ATTENTI, CACCIATORI!
I POLITICI CI STANNO FREGANDO DI NUOVO
E’ notorio come gli uomini politici avversarono per decenni i Parchi Nazionale e Regionali, visti come istituzioni frenanti ogni forma di sviluppo, fino a che il mondo ambientalista per accattivarseli (i politici) fece capire loro che attraverso i Parchi avrebbero potuto comunque dare il via allo sviluppo del territorio quasi come e più di prima (cosa che oggi avviene ogni giorno, e che solo l’ambientalismo serio e controcorrente cerca di contrastare!); ma non solo, che i Parchi sarebbero potuti divenire dei centri di potere (poltronifici!) proprio per uomini come loro. Difatti, i famigerati (per chi scrive) Enti Parco, a questo servono, a creare poltrone per gli uomini politici, i quali, pur di avere queste poltrone (e prebende!) sono così divenuti paladini dei Parchi: addirittura oggi sono più spesso loro i proponenti di sempre nuovi Parchi che non gli ambientalisti. L’ultimo esempio è quello dei Parchi Nazionali proposti per la Sicilia. Altri esempi sono i Parchi Nazionali già istituiti nel centro e sud Italia, che hanno trasformato il nostro Meridione in una della aree – sulla carta! – più “protette” d’Europa.

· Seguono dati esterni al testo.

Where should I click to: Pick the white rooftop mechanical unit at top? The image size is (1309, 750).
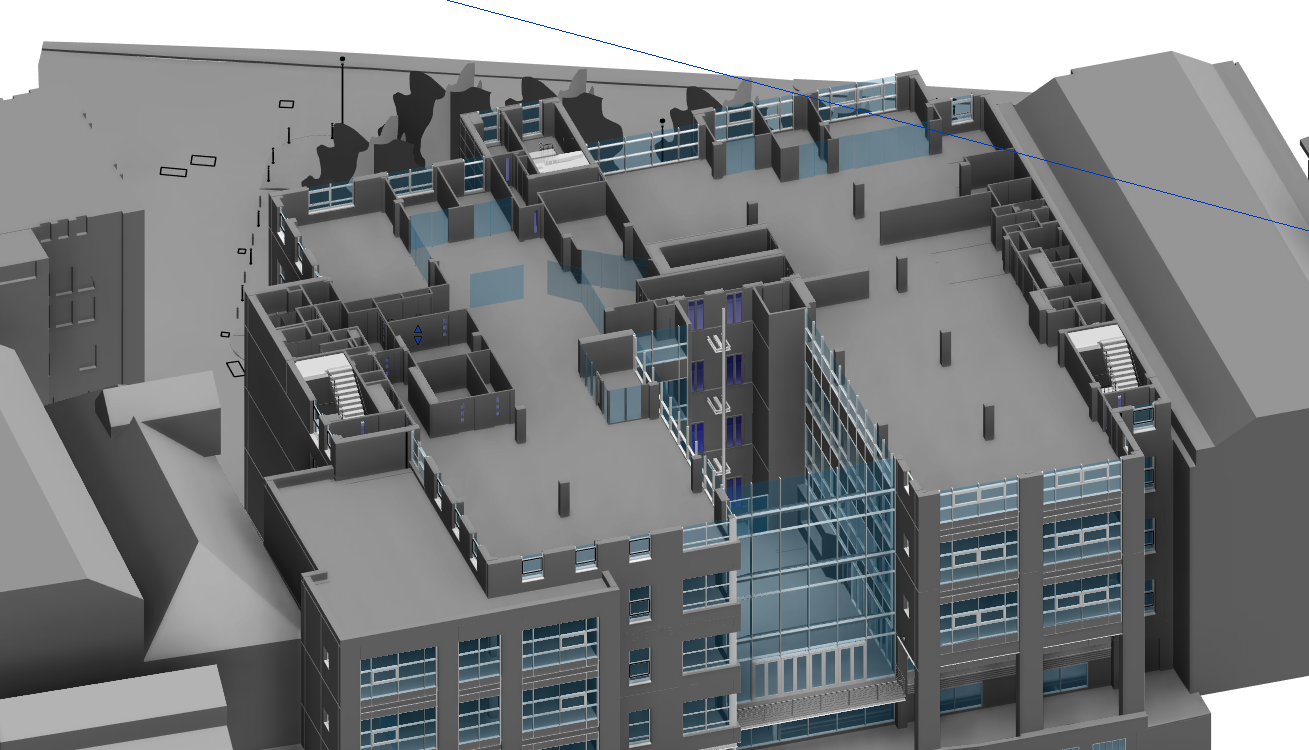click(x=556, y=161)
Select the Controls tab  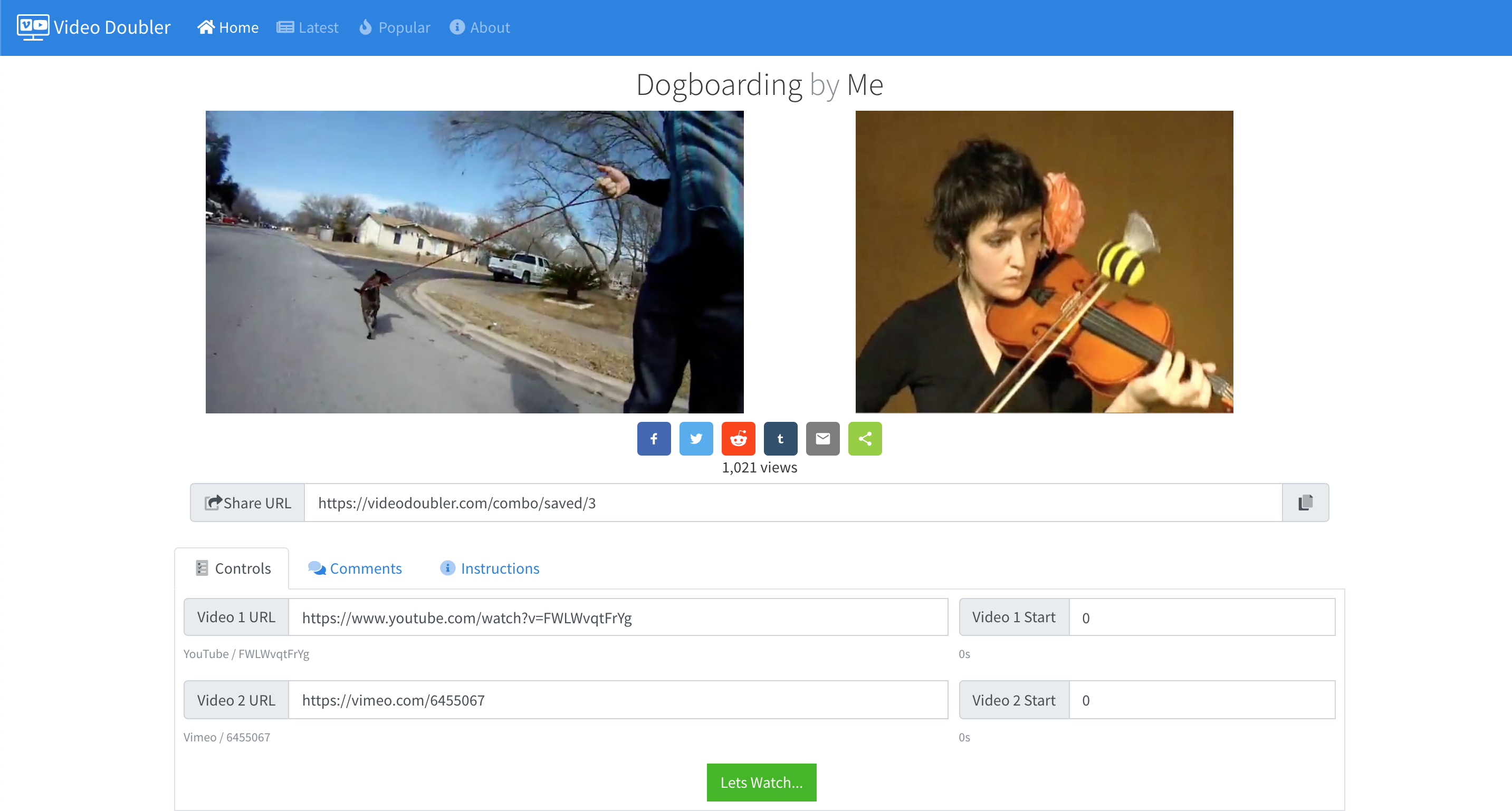point(233,568)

A tutto ciò, sempre il mondo della caccia si era opposto e vi si oppone, ed allora ecco che i politici si sono inventati altre forme di Parchi, non più chiamati tali, ma sempre vincolati alla legge nazionale che li coordina, la 394/91, con il giochino che non definendoli tali, li si potesse tenere aperti alla caccia. E molti cacciatori, ed i loro supporter politici (di destra e di sinistra), sono cascati in questa trappola, per cui si sono cominciati a vedere in varie Regioni d’Italia la nascita di aree protette quali “Monumenti Naturali”, “Zone Naturali di Salvaguardia”, “Parchi Naturali” (al posto di Regionali). Peccato che alla prova della legge questa scelta non abbia retto.

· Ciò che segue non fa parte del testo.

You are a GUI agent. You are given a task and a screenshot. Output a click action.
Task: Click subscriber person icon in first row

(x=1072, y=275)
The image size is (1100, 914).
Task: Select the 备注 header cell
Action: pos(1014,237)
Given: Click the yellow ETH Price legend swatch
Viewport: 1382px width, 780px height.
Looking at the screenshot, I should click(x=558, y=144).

E’ infatti recente la bocciatura, da parte della Consulta, della legge piemontese sulla gestione dei parchi e dell’attività venatoria. La Corte Costituzionale si è difatti espressa in merito (sentenza 193/2010 del 4 giugno scorso) sostenendo che quale che sia il tipo di area protetta, se prevista e/o comunque collegata alla 394, deve essere assoggettata al divieto di caccia. In pratica, secondo questa sentenza, qualsiasi legge regionale che istituisca delle aree protette deve fare riferimento alla 394 secondo il titolo V della Costituzione che assegna questa competenza solo allo Stato; Stato che ha disciplinato questa materia, appunto, con la 394.
Da ciò si evince come la scelta delle Aree Wilderness (designate, e non istituite, dai Comuni, con la previsione solo di un riconoscimento o presa d’atto regionale), sia l’unico modo per tutelare il territorio e l’ambiente senza violare la Costituzione né cadere nella trappola della 394 che obbligherebbe ad una inscindibile chiusura della caccia. I cacciatori stiano quindi all’erta, quando i Sindaci ed i loro politici di fiducia al fine di godere di finanziamenti regionali e/o statali (e relative poltrone!) propongono loro l’istituzione di Parchi ed altre forme di aree protette connesse alla 394 ed alle leggi regionali conseguenti: potrebbero trovarsi poi con territori irrevocabilmente chiusi alla caccia.